→ Your instructions: In the data below, quote everything between the line holding "The height and width of the screenshot is (640, 1085)." and the line holding "This screenshot has width=886, height=574.", inclusive, character for character.

→ Record list:
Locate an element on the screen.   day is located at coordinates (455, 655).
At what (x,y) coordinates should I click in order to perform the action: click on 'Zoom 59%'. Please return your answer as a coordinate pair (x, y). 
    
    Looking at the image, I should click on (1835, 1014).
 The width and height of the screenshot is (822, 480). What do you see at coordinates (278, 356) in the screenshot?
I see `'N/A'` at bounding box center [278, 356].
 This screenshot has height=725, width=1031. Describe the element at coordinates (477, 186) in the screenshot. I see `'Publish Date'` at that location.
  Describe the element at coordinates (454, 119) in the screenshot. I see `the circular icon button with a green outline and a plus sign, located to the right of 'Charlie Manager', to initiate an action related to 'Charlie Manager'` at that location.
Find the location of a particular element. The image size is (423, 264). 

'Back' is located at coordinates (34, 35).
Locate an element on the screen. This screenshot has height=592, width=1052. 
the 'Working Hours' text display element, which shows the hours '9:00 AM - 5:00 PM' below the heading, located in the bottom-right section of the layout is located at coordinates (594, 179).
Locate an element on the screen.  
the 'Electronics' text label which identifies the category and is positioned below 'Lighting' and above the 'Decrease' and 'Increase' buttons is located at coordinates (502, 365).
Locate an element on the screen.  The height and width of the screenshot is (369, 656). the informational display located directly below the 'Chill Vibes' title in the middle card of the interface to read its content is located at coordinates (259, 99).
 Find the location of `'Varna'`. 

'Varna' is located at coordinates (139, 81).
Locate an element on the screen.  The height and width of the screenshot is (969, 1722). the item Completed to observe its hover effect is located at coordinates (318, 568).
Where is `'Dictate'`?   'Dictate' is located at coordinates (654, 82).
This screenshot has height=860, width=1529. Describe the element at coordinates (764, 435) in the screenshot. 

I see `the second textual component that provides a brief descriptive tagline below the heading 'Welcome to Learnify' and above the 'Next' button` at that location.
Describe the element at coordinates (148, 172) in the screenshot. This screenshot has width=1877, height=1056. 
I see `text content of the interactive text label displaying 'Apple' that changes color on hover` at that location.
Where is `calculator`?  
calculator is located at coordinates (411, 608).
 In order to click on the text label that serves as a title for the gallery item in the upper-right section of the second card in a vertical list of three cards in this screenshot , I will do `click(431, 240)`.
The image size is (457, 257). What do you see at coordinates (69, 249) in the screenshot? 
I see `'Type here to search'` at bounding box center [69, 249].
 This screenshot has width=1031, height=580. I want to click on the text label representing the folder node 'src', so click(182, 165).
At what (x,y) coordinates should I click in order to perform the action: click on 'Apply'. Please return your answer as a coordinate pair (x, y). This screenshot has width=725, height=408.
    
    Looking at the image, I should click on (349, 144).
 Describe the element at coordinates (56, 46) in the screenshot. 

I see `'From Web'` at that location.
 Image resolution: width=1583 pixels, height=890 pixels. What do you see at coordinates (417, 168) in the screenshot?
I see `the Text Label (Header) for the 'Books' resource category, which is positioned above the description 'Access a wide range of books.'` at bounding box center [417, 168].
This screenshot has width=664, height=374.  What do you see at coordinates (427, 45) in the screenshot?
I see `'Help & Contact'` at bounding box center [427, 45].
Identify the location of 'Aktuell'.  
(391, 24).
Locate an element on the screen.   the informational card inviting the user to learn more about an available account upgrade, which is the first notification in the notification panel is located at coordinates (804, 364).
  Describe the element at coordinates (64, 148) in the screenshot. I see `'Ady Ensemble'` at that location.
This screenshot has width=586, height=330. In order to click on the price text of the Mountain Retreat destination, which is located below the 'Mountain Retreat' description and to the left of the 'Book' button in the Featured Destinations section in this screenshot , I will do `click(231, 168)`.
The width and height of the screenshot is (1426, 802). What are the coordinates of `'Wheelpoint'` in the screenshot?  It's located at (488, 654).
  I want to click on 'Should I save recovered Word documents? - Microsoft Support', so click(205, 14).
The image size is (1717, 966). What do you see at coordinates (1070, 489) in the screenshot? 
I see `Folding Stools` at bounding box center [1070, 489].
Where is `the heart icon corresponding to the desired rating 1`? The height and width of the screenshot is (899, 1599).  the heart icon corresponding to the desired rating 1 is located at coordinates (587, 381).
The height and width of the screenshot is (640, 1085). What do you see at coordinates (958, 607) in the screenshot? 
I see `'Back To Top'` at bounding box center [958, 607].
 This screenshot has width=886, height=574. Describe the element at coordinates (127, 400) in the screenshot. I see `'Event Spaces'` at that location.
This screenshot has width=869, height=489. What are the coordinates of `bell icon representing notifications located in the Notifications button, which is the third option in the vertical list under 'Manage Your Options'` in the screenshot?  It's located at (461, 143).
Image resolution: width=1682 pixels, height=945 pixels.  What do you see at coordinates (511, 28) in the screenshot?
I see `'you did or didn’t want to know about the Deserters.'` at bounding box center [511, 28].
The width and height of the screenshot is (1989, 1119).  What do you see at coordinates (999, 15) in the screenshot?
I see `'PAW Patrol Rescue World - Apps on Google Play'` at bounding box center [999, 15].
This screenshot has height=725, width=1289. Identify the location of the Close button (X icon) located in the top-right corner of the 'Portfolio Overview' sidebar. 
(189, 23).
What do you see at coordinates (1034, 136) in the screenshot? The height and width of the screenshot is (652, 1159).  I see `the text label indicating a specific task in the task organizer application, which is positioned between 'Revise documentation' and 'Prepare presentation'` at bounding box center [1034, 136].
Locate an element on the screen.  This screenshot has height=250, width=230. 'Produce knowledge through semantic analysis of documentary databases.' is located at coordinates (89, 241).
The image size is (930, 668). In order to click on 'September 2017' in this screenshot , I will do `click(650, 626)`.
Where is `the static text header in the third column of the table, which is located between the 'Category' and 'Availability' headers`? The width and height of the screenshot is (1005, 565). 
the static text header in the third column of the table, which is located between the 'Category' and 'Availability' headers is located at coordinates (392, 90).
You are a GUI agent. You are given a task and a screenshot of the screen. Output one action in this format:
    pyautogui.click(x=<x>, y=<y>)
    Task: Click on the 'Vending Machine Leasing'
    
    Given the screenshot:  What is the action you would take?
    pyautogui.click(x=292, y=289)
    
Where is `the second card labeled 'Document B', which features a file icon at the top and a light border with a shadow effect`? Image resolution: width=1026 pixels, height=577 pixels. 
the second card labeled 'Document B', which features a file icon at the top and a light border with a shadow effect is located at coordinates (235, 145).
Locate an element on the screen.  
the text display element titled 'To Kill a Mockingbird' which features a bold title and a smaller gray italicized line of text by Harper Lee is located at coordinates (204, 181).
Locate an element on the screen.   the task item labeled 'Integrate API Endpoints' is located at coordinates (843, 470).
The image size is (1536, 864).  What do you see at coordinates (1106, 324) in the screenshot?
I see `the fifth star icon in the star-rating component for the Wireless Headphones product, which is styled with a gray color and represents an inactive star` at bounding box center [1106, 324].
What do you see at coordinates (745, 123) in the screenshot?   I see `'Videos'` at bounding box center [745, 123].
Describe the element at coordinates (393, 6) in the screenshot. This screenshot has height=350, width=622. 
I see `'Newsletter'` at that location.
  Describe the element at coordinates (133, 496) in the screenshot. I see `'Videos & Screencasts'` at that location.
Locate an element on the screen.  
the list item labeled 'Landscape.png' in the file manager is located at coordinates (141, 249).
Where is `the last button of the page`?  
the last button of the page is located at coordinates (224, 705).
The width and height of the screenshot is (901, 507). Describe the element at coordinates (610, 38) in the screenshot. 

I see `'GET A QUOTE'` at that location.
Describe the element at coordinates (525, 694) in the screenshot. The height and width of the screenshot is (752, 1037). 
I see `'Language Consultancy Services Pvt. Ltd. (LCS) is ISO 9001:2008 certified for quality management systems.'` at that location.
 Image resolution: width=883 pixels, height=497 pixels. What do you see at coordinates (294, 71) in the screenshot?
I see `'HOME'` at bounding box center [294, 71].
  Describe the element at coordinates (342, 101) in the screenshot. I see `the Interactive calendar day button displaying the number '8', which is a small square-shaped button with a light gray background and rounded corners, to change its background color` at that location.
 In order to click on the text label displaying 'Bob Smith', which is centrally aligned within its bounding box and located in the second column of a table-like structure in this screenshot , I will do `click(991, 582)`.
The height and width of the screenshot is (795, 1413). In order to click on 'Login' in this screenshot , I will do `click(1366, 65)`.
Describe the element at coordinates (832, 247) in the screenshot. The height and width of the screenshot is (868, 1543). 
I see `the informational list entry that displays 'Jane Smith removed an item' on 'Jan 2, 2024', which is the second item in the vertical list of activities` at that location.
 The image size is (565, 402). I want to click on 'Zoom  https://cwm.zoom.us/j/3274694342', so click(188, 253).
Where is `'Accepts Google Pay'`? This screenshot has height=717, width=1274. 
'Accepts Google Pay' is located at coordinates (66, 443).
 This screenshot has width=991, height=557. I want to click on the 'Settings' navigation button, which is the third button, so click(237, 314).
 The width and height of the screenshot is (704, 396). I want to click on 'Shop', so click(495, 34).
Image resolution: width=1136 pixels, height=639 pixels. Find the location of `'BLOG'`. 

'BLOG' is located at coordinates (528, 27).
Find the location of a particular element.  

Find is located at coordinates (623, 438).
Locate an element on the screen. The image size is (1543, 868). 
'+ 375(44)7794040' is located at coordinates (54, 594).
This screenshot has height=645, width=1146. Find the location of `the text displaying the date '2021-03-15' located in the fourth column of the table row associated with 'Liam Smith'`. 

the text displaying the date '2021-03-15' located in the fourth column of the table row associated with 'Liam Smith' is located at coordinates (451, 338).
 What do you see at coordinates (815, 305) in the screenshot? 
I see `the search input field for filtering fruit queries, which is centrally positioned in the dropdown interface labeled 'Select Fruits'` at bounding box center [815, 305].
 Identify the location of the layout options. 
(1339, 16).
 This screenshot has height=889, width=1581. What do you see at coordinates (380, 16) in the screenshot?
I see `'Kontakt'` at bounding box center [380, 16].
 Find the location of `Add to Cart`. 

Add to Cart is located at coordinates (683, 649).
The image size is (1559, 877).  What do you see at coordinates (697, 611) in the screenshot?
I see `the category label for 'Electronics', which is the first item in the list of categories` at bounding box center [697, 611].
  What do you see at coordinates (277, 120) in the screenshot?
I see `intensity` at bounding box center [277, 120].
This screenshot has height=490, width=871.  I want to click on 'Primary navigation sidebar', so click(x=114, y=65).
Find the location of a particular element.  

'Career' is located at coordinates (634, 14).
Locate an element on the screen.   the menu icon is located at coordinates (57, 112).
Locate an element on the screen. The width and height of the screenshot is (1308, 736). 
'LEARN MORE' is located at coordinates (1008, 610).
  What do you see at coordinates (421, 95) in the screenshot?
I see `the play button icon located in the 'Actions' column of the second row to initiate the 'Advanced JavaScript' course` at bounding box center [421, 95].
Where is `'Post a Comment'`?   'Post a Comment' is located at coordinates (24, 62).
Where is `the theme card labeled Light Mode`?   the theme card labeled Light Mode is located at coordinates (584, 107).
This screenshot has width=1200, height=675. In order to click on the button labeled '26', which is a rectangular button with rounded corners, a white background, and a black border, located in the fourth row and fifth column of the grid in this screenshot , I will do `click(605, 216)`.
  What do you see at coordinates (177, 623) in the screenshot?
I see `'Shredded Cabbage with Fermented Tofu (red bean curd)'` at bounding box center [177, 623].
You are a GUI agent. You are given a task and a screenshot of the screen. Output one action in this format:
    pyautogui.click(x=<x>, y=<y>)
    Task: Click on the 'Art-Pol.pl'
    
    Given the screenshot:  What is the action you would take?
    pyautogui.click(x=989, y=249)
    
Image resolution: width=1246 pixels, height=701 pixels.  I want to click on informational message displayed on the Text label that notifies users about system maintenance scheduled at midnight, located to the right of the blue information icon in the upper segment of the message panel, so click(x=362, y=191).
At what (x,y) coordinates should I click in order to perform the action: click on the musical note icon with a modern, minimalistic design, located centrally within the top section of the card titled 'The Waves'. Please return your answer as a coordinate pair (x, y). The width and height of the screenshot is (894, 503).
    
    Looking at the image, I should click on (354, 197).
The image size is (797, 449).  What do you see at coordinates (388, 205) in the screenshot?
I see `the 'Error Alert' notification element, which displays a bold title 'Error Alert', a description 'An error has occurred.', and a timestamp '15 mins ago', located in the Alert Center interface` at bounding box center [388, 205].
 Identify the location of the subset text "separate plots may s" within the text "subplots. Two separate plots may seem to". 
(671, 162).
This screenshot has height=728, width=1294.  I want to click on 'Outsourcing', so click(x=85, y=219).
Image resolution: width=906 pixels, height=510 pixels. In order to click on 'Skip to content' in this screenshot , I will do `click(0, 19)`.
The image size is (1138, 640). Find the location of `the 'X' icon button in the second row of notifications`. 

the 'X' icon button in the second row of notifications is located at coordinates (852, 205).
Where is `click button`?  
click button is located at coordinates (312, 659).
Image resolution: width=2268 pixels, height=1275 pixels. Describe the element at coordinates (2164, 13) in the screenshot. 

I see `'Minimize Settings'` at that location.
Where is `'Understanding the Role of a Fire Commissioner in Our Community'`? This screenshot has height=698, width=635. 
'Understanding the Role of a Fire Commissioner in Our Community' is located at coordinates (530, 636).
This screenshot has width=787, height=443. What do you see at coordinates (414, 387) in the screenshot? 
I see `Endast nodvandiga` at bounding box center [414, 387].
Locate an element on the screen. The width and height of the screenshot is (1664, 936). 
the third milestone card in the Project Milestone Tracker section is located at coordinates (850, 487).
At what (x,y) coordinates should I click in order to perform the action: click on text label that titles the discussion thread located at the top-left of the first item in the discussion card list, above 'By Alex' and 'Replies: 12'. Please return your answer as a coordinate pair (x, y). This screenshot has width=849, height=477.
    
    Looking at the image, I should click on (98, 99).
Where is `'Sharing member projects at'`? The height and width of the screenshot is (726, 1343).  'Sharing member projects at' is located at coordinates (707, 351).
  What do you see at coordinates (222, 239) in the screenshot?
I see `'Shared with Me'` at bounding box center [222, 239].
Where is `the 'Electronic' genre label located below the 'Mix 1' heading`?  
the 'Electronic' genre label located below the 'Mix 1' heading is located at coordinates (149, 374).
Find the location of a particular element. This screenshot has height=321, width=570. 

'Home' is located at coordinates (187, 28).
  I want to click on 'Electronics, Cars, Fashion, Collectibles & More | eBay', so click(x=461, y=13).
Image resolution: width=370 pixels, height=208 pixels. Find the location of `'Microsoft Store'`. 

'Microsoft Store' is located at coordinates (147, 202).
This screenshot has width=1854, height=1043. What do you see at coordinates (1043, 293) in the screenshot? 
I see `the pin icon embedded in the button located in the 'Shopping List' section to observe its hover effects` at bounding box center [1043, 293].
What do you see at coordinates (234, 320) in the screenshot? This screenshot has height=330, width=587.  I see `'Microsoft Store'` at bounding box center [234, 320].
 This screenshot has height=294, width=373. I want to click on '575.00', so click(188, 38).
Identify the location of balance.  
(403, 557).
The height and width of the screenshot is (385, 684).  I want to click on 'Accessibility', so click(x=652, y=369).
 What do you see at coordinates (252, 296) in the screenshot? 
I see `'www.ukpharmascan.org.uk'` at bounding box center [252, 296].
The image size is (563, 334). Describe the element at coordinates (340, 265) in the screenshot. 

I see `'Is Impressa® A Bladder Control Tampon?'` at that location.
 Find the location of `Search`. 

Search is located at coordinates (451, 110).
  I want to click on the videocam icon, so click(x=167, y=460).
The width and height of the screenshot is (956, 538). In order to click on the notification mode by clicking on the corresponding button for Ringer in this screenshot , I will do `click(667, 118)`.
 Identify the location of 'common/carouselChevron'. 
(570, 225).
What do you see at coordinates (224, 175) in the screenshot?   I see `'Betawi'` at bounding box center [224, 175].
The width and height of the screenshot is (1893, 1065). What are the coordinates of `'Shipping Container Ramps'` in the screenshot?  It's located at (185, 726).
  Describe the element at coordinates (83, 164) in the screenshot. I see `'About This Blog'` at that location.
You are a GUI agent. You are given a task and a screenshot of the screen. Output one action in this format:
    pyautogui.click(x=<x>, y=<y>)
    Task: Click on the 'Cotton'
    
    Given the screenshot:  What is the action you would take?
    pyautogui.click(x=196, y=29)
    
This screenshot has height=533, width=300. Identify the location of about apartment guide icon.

→ The completed task:
The height and width of the screenshot is (640, 1085). What do you see at coordinates (958, 607) in the screenshot? 
I see `'Back To Top'` at bounding box center [958, 607].
 This screenshot has width=886, height=574. Describe the element at coordinates (127, 400) in the screenshot. I see `'Event Spaces'` at that location.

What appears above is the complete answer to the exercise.